100 odd years ago, the very idea of social mobility was unthinkable to lots of people, and the barriers were just as rigid between the upper and middle class as between the middle and working class.


Now it's all all a lot more vague, but still pervasive. Take an imaginary 40 year old man living in ED. He drives a VW Golf, has a son called Charlie (whose hair is long and untidy), takes holidays in rural French gites, reads a broadsheet newspaper, bakes his own bread at the weekends, has a 'real' tree at Christmas, and has Mumford and Sons on his (old, battered) Ipod. If you had to predict whether he is an assistant producer at the BBC or a self-employed builder, which would you choose?

DaveR, it doesn't matter whether he's an assistant producer at the BBC or self employed builder, he's still middle class. As self-employed he's in control of the means of production - manifestly not a working class pursuit.


Your description trys to define middle class as being an artistically inclined educated liberal.

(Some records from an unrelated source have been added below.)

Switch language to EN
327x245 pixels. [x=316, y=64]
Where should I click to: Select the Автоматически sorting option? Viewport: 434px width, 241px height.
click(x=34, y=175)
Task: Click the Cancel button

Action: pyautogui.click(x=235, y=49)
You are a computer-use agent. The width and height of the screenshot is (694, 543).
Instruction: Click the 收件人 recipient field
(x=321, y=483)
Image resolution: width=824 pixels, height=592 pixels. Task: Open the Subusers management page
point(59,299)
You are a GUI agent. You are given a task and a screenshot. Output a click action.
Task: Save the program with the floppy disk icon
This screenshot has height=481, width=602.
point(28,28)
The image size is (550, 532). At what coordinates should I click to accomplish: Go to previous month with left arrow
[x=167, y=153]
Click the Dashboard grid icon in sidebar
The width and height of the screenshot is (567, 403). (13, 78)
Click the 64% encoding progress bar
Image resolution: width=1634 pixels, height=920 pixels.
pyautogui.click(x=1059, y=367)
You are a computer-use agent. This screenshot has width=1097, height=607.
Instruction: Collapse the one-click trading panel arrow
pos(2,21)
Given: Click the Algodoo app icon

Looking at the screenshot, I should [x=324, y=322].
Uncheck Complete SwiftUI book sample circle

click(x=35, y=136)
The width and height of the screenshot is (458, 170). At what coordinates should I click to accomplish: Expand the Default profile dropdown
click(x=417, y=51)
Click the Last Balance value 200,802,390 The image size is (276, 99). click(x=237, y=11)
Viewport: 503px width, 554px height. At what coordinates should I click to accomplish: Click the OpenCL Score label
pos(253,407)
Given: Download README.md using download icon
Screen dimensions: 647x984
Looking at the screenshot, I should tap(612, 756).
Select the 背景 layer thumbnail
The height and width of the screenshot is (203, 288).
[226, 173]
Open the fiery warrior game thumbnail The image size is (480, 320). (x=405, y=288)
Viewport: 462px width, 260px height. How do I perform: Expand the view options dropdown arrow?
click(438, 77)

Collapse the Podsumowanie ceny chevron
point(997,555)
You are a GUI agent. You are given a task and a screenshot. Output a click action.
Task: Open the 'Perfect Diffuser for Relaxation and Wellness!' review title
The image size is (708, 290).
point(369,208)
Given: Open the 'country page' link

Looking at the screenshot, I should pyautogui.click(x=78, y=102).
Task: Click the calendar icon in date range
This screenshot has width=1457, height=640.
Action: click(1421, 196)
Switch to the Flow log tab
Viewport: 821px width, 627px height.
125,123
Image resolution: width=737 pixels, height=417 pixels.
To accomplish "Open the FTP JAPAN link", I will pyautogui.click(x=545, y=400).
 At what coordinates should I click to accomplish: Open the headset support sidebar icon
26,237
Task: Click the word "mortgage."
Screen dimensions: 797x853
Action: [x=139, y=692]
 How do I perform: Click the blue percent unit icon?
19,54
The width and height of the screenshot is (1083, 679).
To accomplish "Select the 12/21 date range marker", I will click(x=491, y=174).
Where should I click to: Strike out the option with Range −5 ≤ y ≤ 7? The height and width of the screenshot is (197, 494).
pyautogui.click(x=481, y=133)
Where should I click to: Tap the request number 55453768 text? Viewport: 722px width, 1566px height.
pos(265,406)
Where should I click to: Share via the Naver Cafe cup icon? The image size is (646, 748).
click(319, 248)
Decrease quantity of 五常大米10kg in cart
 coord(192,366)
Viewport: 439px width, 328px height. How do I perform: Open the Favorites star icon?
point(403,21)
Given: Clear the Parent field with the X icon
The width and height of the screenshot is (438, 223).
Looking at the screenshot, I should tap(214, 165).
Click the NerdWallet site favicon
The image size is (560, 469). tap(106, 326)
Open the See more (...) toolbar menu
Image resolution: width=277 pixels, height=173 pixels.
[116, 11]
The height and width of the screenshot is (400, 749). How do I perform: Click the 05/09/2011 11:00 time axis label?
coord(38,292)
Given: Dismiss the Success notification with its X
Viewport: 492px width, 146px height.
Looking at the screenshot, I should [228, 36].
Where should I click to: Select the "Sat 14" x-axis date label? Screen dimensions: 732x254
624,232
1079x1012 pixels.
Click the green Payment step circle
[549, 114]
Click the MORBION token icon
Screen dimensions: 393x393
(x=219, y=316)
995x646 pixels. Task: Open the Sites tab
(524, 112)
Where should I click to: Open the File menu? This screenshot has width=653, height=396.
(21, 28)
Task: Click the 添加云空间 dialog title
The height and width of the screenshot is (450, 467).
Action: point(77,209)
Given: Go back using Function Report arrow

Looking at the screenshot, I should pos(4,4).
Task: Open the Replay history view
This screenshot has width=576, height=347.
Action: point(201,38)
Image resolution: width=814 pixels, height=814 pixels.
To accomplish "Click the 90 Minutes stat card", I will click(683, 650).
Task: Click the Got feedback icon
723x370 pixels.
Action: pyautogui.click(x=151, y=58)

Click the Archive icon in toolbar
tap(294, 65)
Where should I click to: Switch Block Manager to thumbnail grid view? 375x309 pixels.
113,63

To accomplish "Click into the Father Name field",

That's a much more tightly demarcated tribe, not a 'social class' but undoubtedly as Maxxi would have it, a 'classification'.


Additionally, I spent much of my youth working with arty liberals doing up property in France for witless yuppies - we were all self employed builders, but I don't think anyone on here would suggest I was 'working class'?


On the EDF, 'working class' is defined as having lived in ED when it was shit, and not liking grotesque caricatures of people from Clapham.


That's not a social class, it's a local tribe.

Huguenot Wrote:

-------------------------------------------------------


>

> Additionally, I spent much of my youth working

> with arty liberals doing up property in France for

> witless yuppies - we were all self employed

> builders, but I don't think anyone on here would

> suggest I was 'working class'?

>


Why of course not Hugs - who would dare insult you in this way...

On the EDF, 'working class' is defined as having lived in ED when it was shit, and not liking grotesque caricatures of people from Clapham.


You forgot 'and defending the community against Tory cuts!'


*Are these like 'Tory boom and bust'?

H, it wasn't a definition but an example (and a deliberately cliched one). The point is not to ask whether a self-emnployed builder is middle class, but whether there is an association between lots of bits of apparently unrelated behaviour, on the one hand, and stereotypically class related occupations on the other i.e. whether 'tribes' or classifications' still have an unmistakable whiff of class about them. Put it another way, if you suggested to my stereotyped dude that instead of holidaying in a cottage in the Ardeche he might want to think about going all-inclusive to Tenerife, what would his reaction be? And how would he justify it?


Also, you say the self-employed builder is middle class, applying a Marxist analysis, but how relevant is that to modern British society and in particular to concepts of power and status?


PS - you're obviously middle class because you remember nostalgically when you were a 'builder' - but you're not a builder.